WLCG-OSG-EGEE Ops' Minutes Thu 11 Jun 2009
Summary
There will be a main outage of the RAL Tier1 (RAL-LCG2) will take place over a period of a couple of weeks at the end of June and early July. A blog
at:
http://www.gridpp.rl.ac.uk/blog/2009/05/14/schedulemovenewbuilding/
details the scheduled outages for component services.
Attendance
EGEE
- Asia Pacific ROC: Jason Shih
- Central Europe ROC: Malgorzata Krakowian
- OCC / CERN ROC: Antonio Retico, Diana Bosio, Nick Thackray
- French ROC: Pierre Girard
- German/Swiss ROC:
- Italian ROC:
- Northern Europe ROC: Ron Trompert,
- Russian ROC: Victor Edneral, Alexander Kryukov
- South East Europe ROC:
- South West Europe ROC: Christian Neissner
- UK/Ireland ROC: Jeremy Coles
- GGUS: Torsten Antoni, Guenter Grein
- GOCDB:
WLCG
- WLCG Service Coordination: Harry Renshall
WLCG Tier 1 Sites
- ASGC: Jason Shih
- BNL: Absent
- CERN site: absent
- FNAL: Catalin Dumitriescu
- FZK: Absent
- IN2P3: Pierre Girard
- INFN: Absent
- NDGF: Vera Hasper
- PIC: Absent
- RAL: Gareth Smith
- SARA/NIKHEF: Ron Trompert
- TRIUMF: Absent
Kyle Anthony
LHC Experiments
- ATLAS: absent
- LHCb: absent
- CMS: absent
- ALICE: absent
Feedback on Last Week's Minutes
None was given.
EGEE Items
Grid Operator Hand Over on Duty
|
"Old style" COD Team |
From |
Germany/Switzerland (DECH) |
To |
Russia |
- Report from "old style" COD:
Two GGUS tickets to report:
https://gus.fzk.de/ws/ticket_info.php?ticket=47749
,
https://gus.fzk.de/ws/ticket_info.php?ticket=48007
. The two tickets are for the SEE ROC, concering the same site and have
been opened since a long time.
UPDATE at the meeting: the tickets are closed in GGUS, so there might a problem in the interface with
the CIC portal, as the COD kept updating a closed ticket since April 30th.

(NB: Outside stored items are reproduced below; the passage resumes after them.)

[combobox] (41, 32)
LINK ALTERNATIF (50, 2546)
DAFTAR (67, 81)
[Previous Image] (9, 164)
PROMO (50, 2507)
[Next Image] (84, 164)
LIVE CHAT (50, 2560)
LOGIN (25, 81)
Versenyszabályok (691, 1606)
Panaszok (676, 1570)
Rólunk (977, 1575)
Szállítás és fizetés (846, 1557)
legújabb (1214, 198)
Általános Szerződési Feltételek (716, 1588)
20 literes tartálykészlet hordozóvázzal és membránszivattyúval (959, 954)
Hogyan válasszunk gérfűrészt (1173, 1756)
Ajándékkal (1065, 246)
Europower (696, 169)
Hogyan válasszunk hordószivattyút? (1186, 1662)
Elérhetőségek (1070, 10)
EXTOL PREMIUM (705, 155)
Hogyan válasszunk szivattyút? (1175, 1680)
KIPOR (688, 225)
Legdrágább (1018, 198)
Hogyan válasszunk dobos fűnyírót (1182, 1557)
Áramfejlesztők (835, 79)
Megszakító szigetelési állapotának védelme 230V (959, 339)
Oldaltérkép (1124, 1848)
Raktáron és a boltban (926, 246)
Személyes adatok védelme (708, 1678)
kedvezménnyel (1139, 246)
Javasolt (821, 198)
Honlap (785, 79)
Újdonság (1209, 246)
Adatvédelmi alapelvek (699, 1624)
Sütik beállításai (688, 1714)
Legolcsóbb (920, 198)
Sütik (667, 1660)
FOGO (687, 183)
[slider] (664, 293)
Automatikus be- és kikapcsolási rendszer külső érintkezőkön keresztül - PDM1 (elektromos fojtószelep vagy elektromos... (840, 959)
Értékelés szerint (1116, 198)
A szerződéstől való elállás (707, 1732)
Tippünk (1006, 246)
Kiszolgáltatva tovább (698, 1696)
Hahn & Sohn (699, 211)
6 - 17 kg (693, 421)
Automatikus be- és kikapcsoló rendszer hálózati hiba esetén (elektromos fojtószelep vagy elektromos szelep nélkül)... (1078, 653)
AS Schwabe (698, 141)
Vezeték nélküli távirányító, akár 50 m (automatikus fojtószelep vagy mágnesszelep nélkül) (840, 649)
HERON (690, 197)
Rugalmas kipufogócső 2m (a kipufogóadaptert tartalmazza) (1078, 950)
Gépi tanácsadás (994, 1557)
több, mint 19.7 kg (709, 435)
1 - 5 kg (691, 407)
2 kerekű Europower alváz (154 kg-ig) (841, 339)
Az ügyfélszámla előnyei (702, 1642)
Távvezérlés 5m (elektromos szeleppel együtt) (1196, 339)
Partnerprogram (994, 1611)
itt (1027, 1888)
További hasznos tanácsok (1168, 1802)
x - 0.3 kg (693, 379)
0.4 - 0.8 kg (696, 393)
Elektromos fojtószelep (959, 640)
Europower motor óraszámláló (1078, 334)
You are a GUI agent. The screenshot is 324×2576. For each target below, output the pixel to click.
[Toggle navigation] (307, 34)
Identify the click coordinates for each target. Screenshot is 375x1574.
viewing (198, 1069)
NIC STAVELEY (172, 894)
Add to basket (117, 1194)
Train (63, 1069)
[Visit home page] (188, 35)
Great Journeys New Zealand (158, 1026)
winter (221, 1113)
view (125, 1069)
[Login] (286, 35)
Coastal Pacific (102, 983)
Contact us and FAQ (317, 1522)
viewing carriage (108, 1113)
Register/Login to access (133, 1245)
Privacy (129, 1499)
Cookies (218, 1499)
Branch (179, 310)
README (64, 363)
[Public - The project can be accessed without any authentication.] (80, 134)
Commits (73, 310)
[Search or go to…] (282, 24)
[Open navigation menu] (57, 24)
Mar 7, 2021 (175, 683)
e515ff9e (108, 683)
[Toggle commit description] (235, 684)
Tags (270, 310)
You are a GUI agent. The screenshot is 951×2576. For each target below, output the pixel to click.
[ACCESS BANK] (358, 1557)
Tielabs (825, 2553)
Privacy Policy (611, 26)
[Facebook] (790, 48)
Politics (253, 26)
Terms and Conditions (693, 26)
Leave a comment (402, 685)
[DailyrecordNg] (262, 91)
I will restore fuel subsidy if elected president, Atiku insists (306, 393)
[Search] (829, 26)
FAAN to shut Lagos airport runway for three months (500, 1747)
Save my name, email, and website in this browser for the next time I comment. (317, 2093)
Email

UPDATE after the meeting: Site in SD until 20/06.
|
c-COD Team |
From |
North Europe (NE) |
To |
Asia Pacific (AP) |
Quiet week : nothing to report
Sites Considered For Suspension
None.
PPS Reports and Issues
- gLite 3.2 UPDATE 03: the new versions of the UI and WN on SL5.
https://twiki.cern.ch/twiki/bin/view/EGEE/PPSReleaseNotes_320_PPS_Update03
- gLite 3.1 UPDATE 48: new version of GFAL and lcg-utils.
https://twiki.cern.ch/twiki/bin/view/EGEE/PPSReleaseNotes_310_PPS_Update48
gLite Release News
- gLite 3.1 UPDATE 47:
- new version of gFAL and lcg-utils,
- new AMGA
- myproxy client on the WN
will be released this week.
The updates to fetch-crl scripts, and WN grid-cm-* packages were postponed.
EGEE Items From ROC Reports
- France : Since 01/06/2009, one of the regional Top BDII, hosted at GRIF, had some problem initially due to a air cooling system problem. GRIF WMS had consequently some problems because it was linked to this Top BDII.
UPDATE: GRIF
BDII has been moved to another site.
- France : IN2P3-CC, the MSS software update successfully ended on Friday. Dcache SE is now fully available.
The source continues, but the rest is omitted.